TSA sticking to its guns about knives



On Thursday, Transportation Security Administration Chief John Pistole went before lawmakers on Thursday and re-confirmed the agency’s decision to allow some knives and other items on airplanes for the first time since they were banned following the 9/11 terror attacks.

“I think the decision is solid and it stands and we plan to move forward,” Pistole testified before the House Homeland Security Committee, The Associated Press reported.
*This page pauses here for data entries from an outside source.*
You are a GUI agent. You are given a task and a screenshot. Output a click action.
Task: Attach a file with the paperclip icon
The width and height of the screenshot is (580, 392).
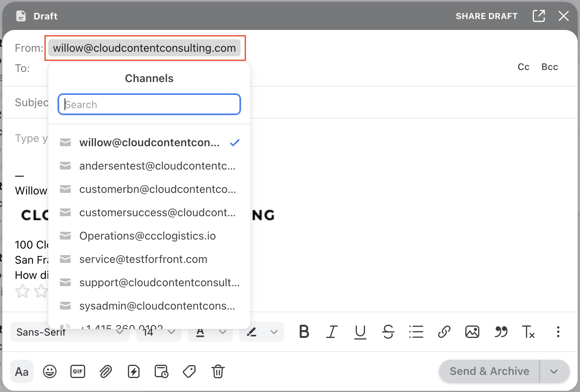coord(106,371)
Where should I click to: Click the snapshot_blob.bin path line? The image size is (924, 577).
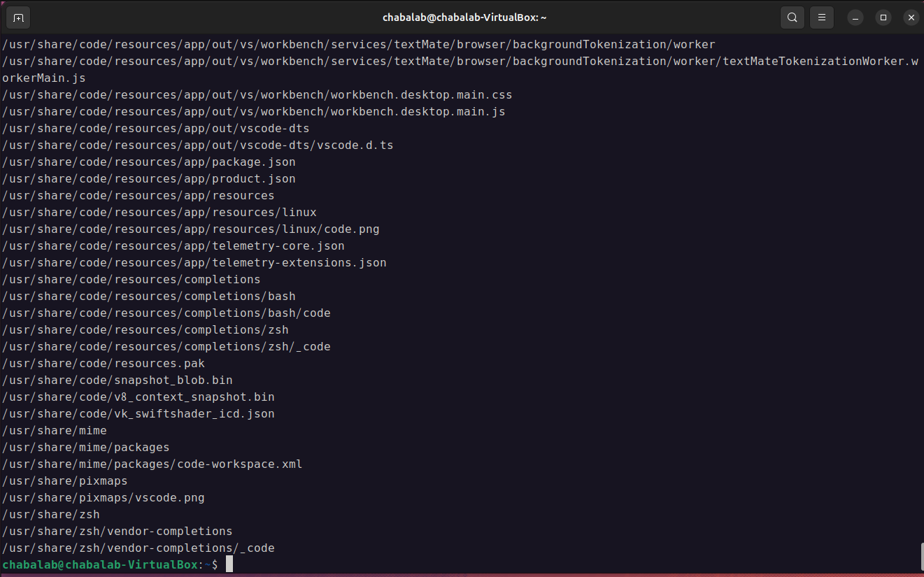pos(117,380)
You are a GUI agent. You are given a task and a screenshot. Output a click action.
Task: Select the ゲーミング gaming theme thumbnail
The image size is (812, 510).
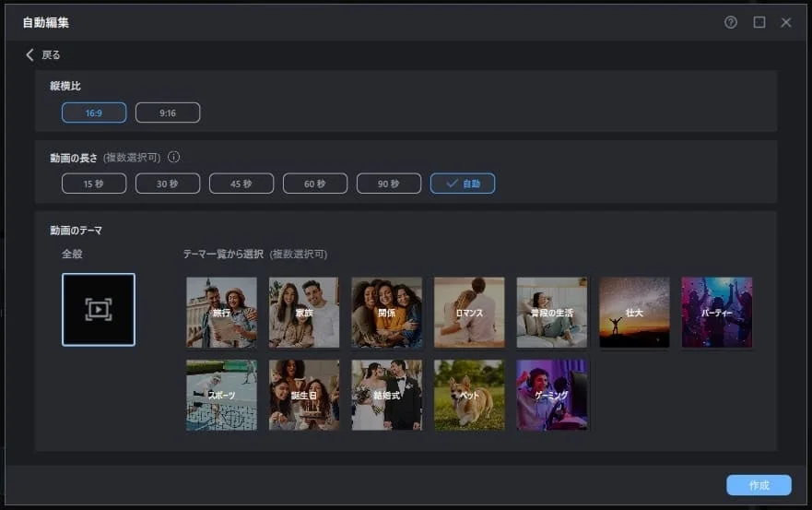[551, 395]
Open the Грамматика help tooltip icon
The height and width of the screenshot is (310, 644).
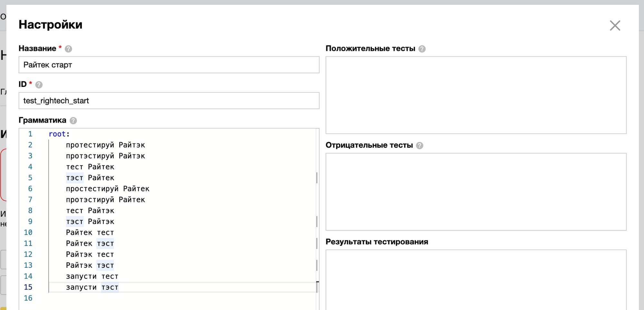pyautogui.click(x=73, y=121)
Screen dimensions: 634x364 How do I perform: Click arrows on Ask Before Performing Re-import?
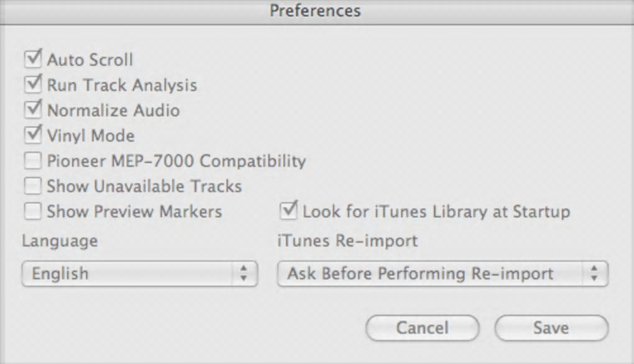[594, 274]
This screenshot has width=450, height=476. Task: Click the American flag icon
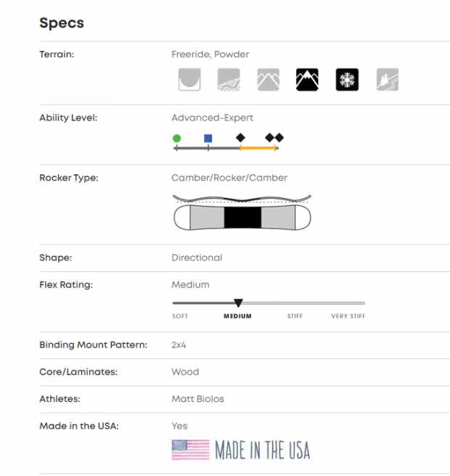click(x=190, y=450)
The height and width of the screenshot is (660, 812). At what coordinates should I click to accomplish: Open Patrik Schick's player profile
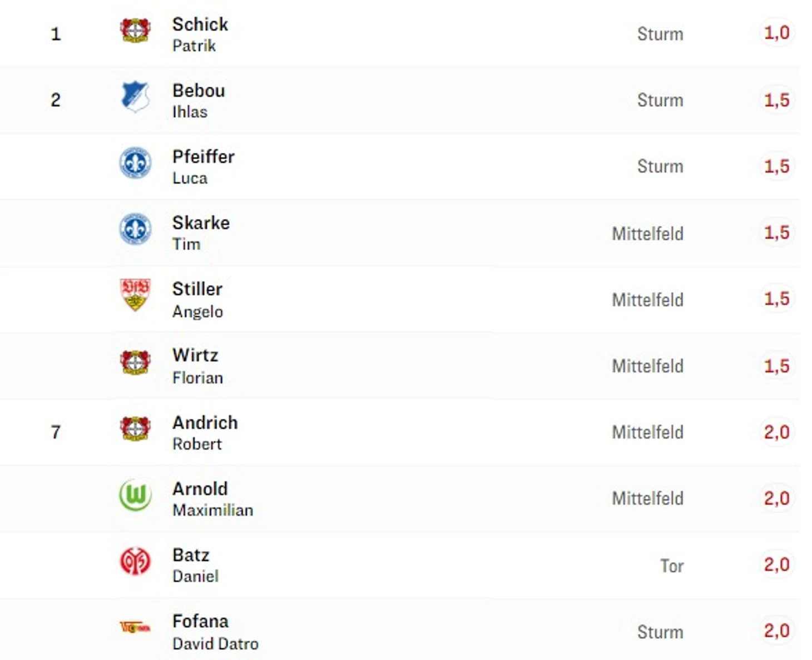(x=200, y=24)
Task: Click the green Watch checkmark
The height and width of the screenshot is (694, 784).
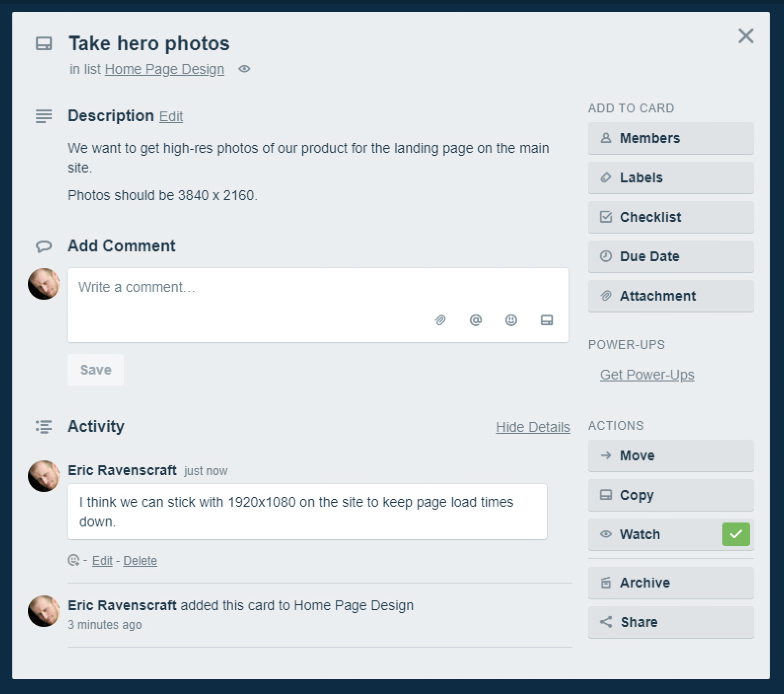Action: 736,534
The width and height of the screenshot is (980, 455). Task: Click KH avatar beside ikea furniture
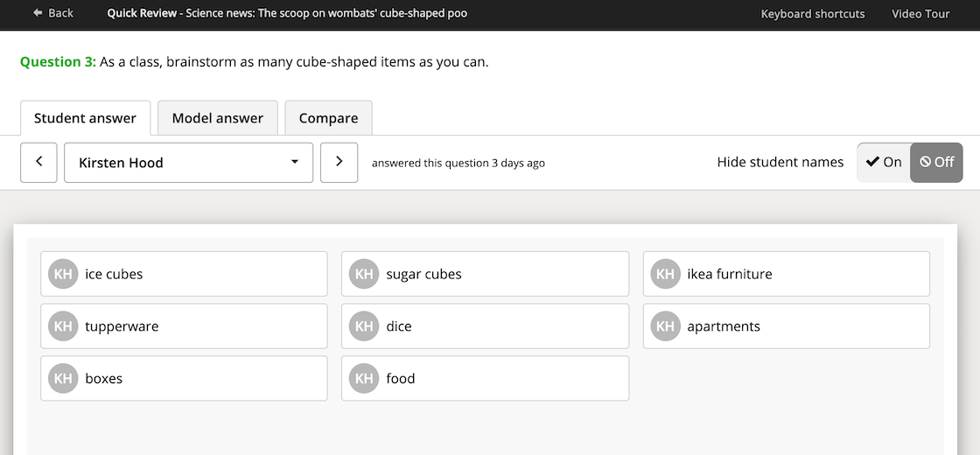click(x=665, y=274)

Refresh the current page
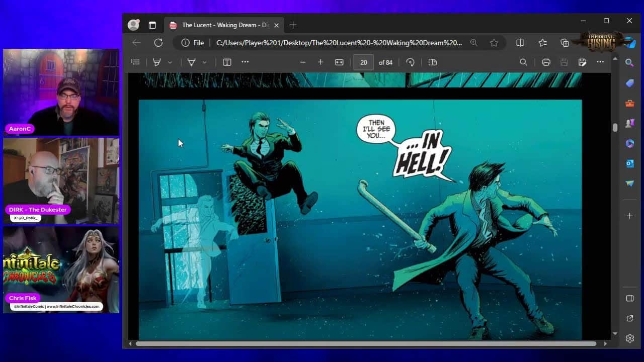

It’s unlikely in these days of hardened cockpit doors and other preventative measures that the small folding knives could be used by terrorists to take over a plane, Pistole said.

On March 5, TSA announced that some knives under two and a half inches and some previously banned sports equipment, including hockey sticks, will be allowed back on airplanes.

TSA says the change to the prohibited items list is “part of an overall risk-based security approach” allowing employees to better focus on “finding higher threat items such as explosives.”

But groups representing airline industry workers, including many flight attendants, pilots, TSA officers and federal air marshals, have come out against what they characterizes as a dangerous and “ill-advised” move.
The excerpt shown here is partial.